You are talking about the OS user and group. I'm talking about the postgresql user. Can you show me your pg_hba.conf file?
I am pretty confident I can help you, I did that before going on vacation.
It should not matter. It gave me a clue, so I added to each command user parameter: -u postgres
. Unfortunatelly result is the same
NRPE: Unable to read output
the most important part in pg_hba.conf is:
local all all trust
I'm saying that from the top of my head, as I'm still on vacation, but I think you can try -h localhost.
-h
is option for help -H
is for host, but no host is resolved to UNIX Socket and is equivalent to psql
without host. I don't want to open access to postgres user for anything other than Unix socket
Makes sense, sorry. I'll try to VPN into the office in the next few days to give you details about my setup. Have you tried running the command directly from the shell as nrpe user? You may have to temporarily enable shell login by changing the shell for the nrpe user in /etc/passwd
yes, just tried it again and it works. I mean direct execution of check_postgres action as nrpe user does work
# sudo -u nrpe -- /usr/lib64/nagios/plugins/check_postgres_connection --db=postgres
POSTGRES_CONNECTION OK: DB "postgres" version 10.3 | time=0.01s
Here is how I configured my nrpe actions:
command[check_postgres_action]=/usr/bin/check_postgres.pl -u nrpe --action=$ARG1$
command[check_postgres_action_db]=/usr/bin/check_postgres.pl -u nrpe --action=$ARG1$ --db=$ARG2$
command[check_postgres_action_warning_critical]=/usr/bin/check_postgres.pl -u nrpe --action=$ARG1$ -w=$ARG2$ -c=$ARG3$ $ARG4$ $ARG5$
And i call them this way from Nagios, for example:
/usr/lib/nagios/plugins/check_nrpe -H atqatld1 -c check_postgres_action -a backends
I have an nrpe user created on the postgres cluster and here is the relevant line of my pg_hba.conf
file:
local all nrpe peer
It is somewhat the equivalent of your trust but in your case I think that you allow any OS user to access any database in the PostgreSQL cluster, which is a bit risky.
Did you check for SELinux AVCs?
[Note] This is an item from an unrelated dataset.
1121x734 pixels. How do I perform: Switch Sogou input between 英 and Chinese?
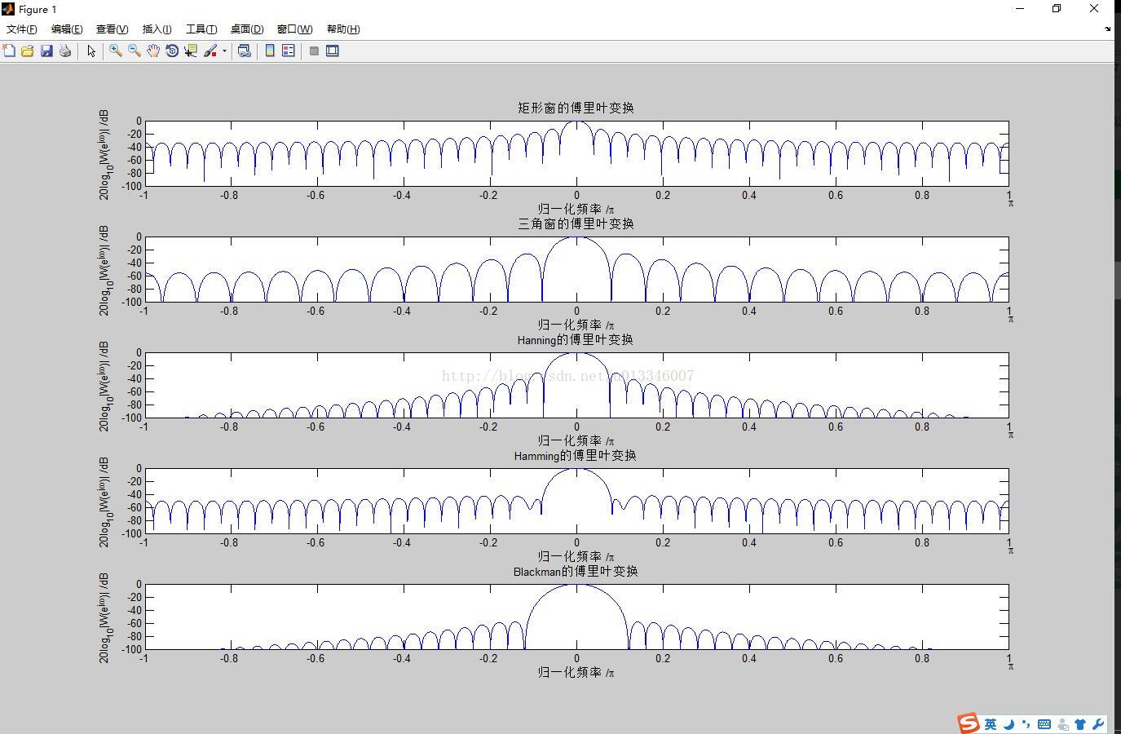991,723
What OS are you running? I had to create an SELinux module to make it work on RHEL 8.
My pg_hba.conf
line allows any local user to access any db user. It is bit risky but not that much. I'm afraid user nrpe on Postgres will need to have its access elevated.
I'm using CentOS 7, with SELinux enabled, but it is configured ok, as other checks work fine both local and over nrpe.
EDIT: I've modified my environment configuration to similar to Yours.
CREATE ROLE nrpe WITH LOGIN;
pg_hba.conf
local all all peer
nrpe.cfg
command[check_postgres_locks]=/usr/lib64/nagios/plugins/check_postgres_locks -w 2 -c 3
command[check_postgres_bloat]=/usr/lib64/nagios/plugins/check_postgres_bloat -w='100 M' -c='200 M'
command[check_postgres_connection]=/usr/lib64/nagios/plugins/check_postgres_connection --db=postgres
command[check_postgres_backends]=/usr/lib64/nagios/plugins/check_postgres_backends
# sudo -u nrpe -- /usr/lib64/nagios/plugins/check_postgres_connection -u nrpe --db=postgres
POSTGRES_CONNECTION OK: DB "postgres" version 10.3 | time=0.04s
# /usr/lib64/nagios/plugins/check_nrpe -H 127.0.0.1 -c check_postgres_connection
NRPE: Unable to read output
Unfortunatelly problem is not resolved
I think you need the -u option. And I doubt SELinux's default configuration works for those checks. Do you log connections in your postgresql logs? Do you see connections attempts in the logs when executing via nrpe?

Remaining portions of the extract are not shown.